• _Supplied entries_
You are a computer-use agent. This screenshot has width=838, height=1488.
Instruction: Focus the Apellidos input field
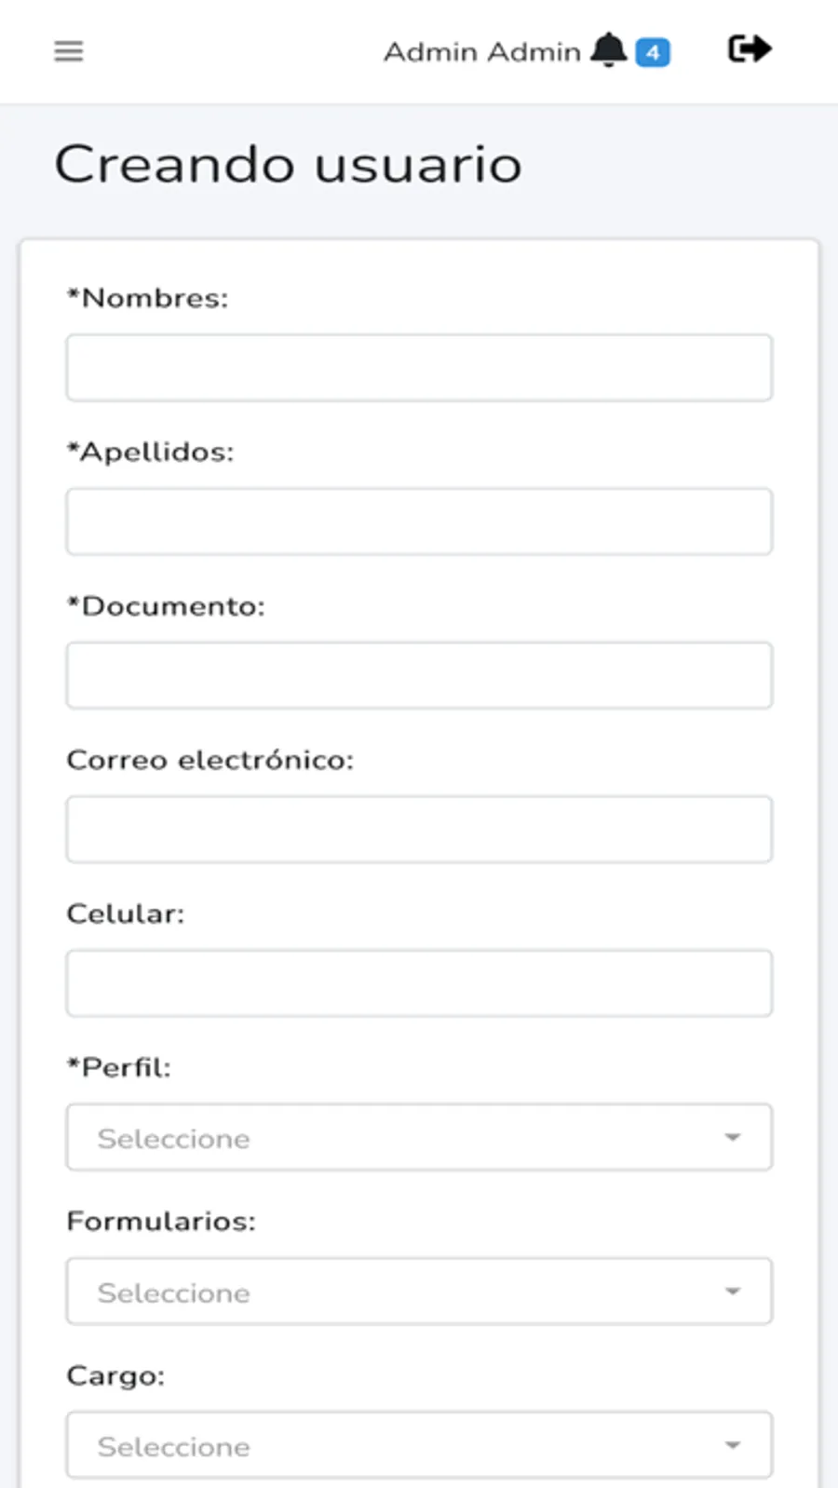click(x=419, y=521)

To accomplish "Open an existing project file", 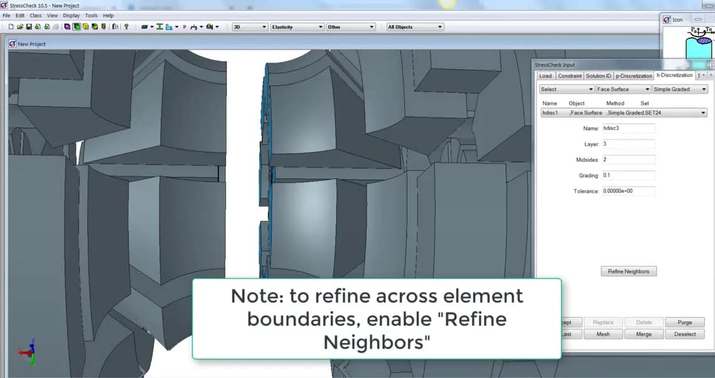I will tap(19, 26).
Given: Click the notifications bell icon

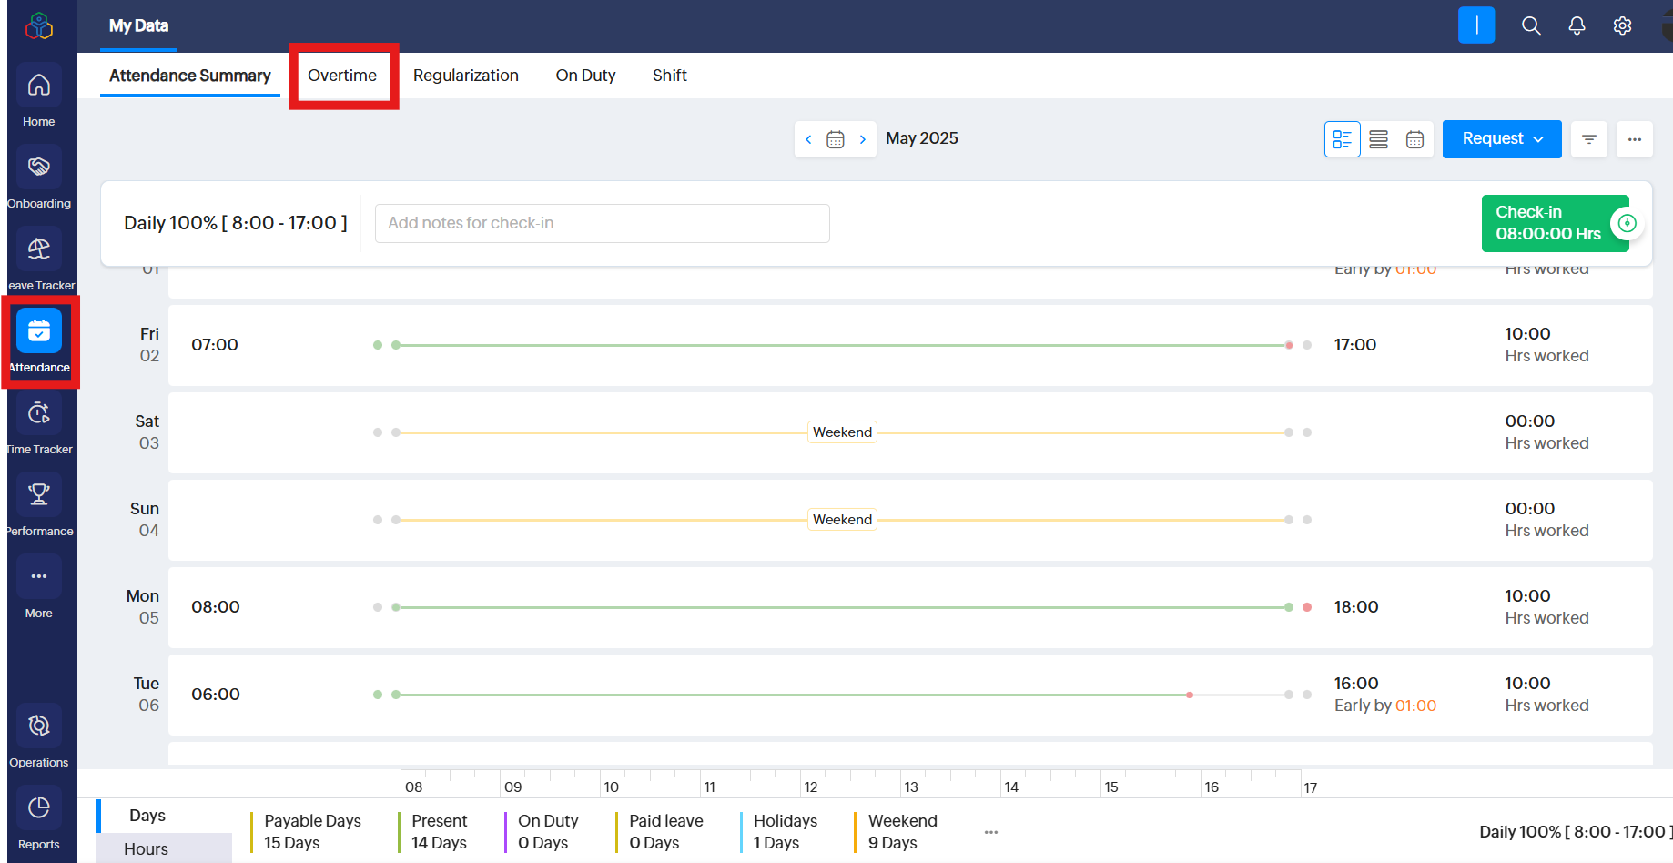Looking at the screenshot, I should pos(1577,25).
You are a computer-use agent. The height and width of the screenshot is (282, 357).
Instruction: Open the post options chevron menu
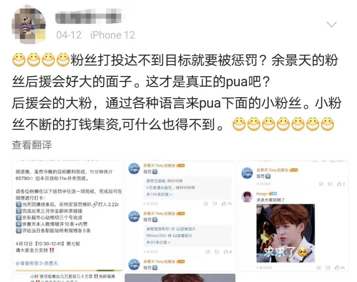[x=331, y=24]
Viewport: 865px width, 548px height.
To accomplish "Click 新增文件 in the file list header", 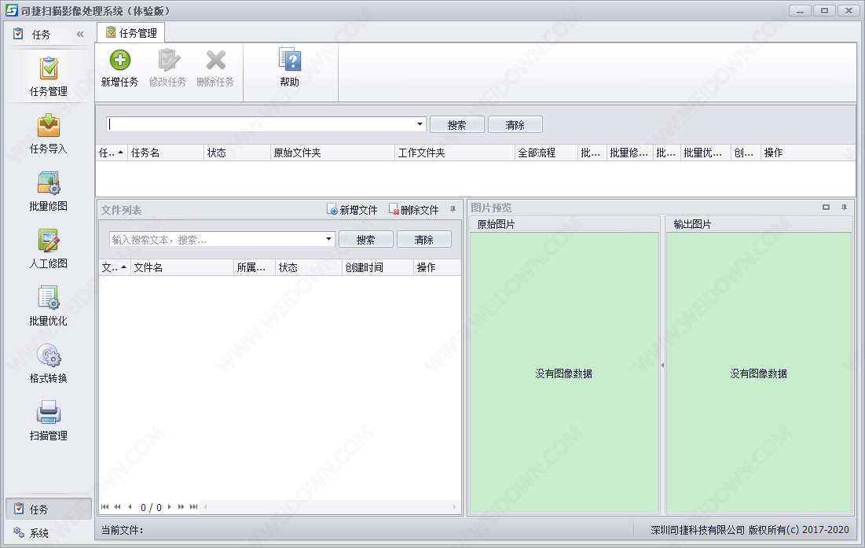I will [353, 210].
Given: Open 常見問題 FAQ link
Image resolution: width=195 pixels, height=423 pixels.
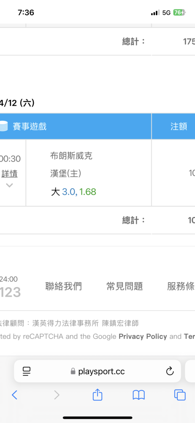Looking at the screenshot, I should [x=125, y=286].
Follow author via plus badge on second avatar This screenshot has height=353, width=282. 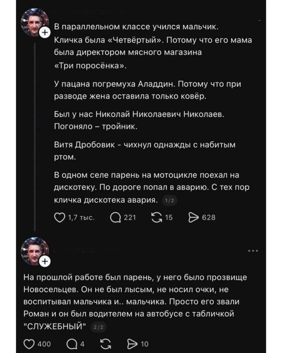point(45,261)
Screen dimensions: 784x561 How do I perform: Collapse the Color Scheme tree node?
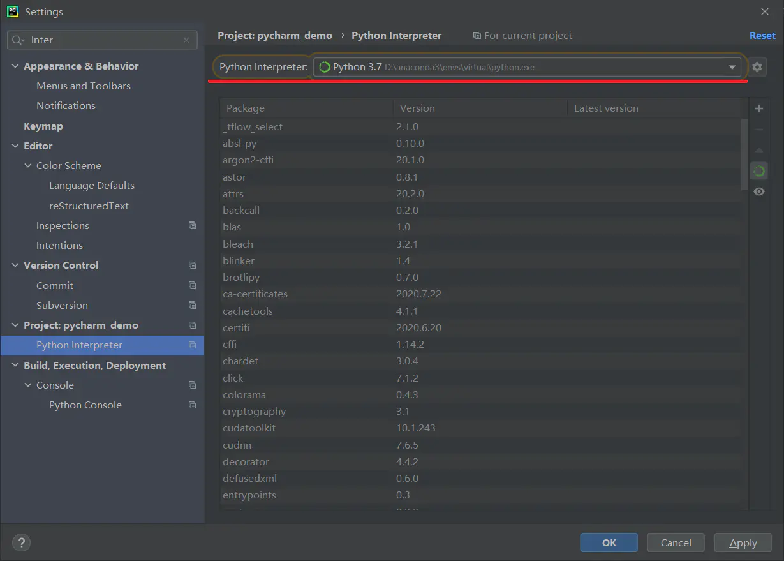coord(28,166)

• _Activity_
Within the records above, work out on how many lines the string "computer" appears, and give only that number.

• _Result_
2